Would you quote every entry exactly, dropping only the pictures?

Dataset entries START

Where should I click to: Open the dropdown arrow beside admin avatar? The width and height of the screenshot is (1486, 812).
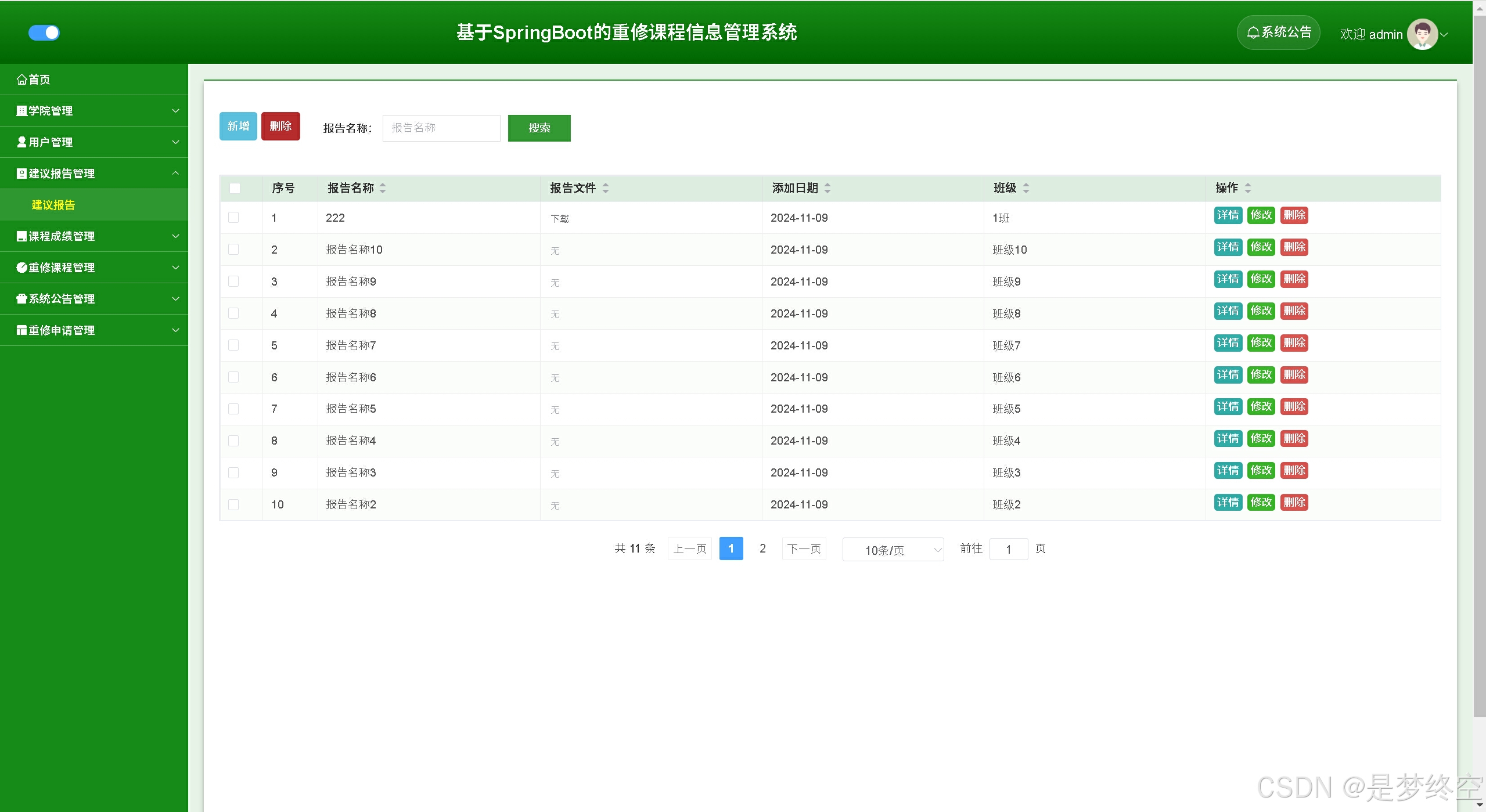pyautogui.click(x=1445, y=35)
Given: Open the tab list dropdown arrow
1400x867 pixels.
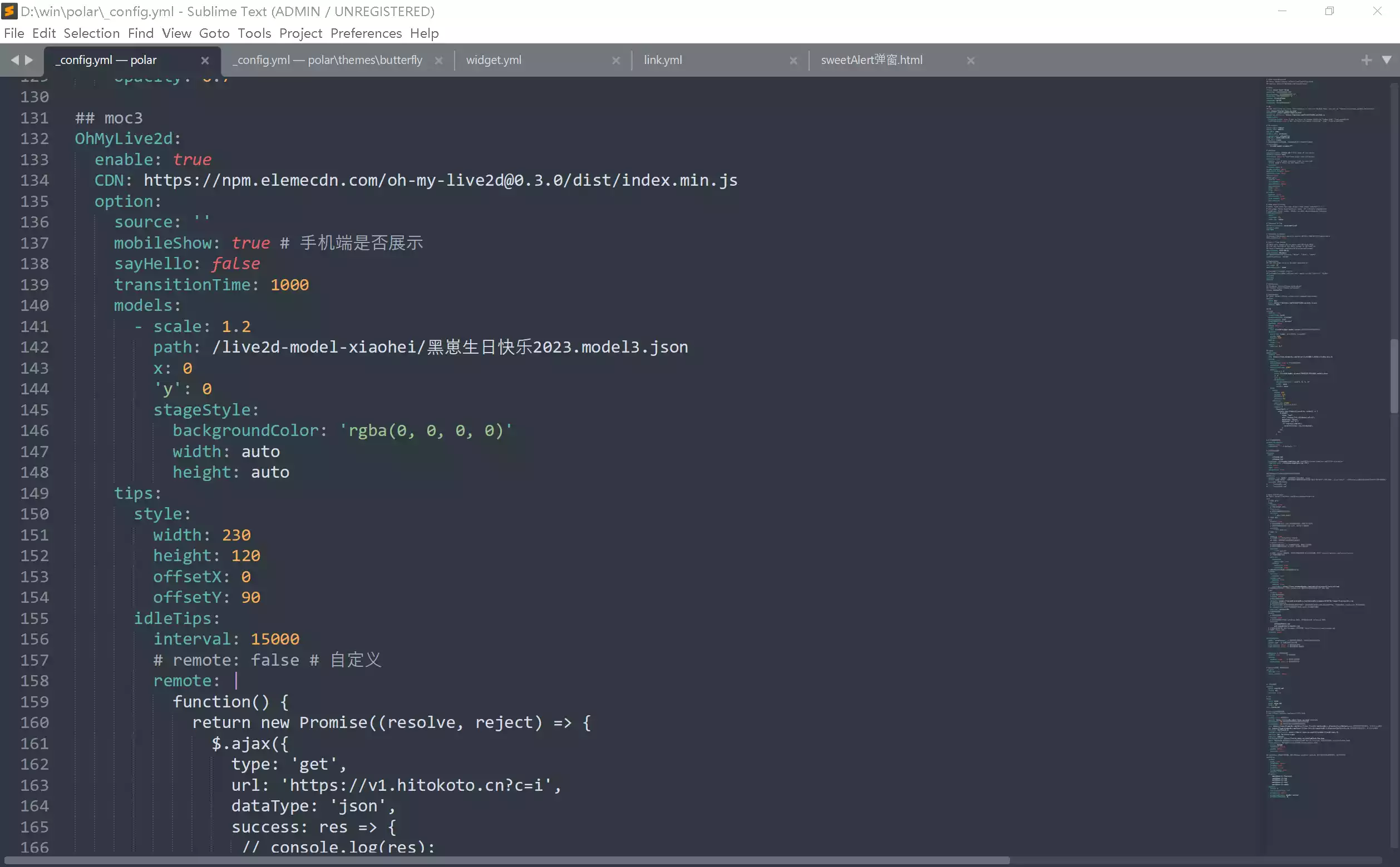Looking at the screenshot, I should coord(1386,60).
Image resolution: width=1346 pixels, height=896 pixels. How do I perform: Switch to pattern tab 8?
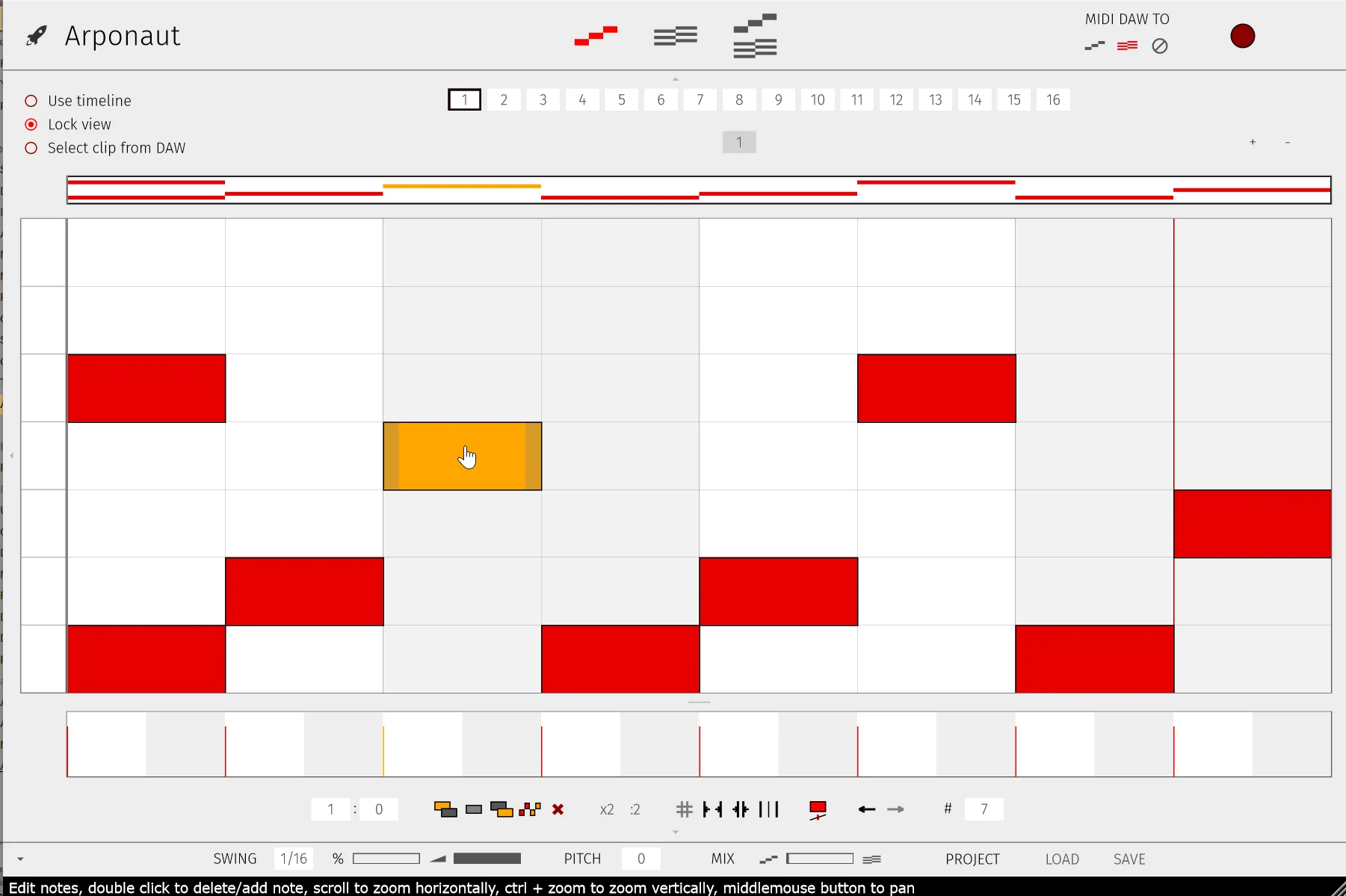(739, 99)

Dataset entries END

_Answer to the problem_:
Where should I click to: Open the dropdown arrow beside admin avatar? The width and height of the screenshot is (1486, 812).
pyautogui.click(x=1445, y=35)
Given: Open the tab list dropdown arrow
1400x867 pixels.
Looking at the screenshot, I should coord(1386,60).
Image resolution: width=1346 pixels, height=896 pixels. How do I perform: Switch to pattern tab 8?
(739, 99)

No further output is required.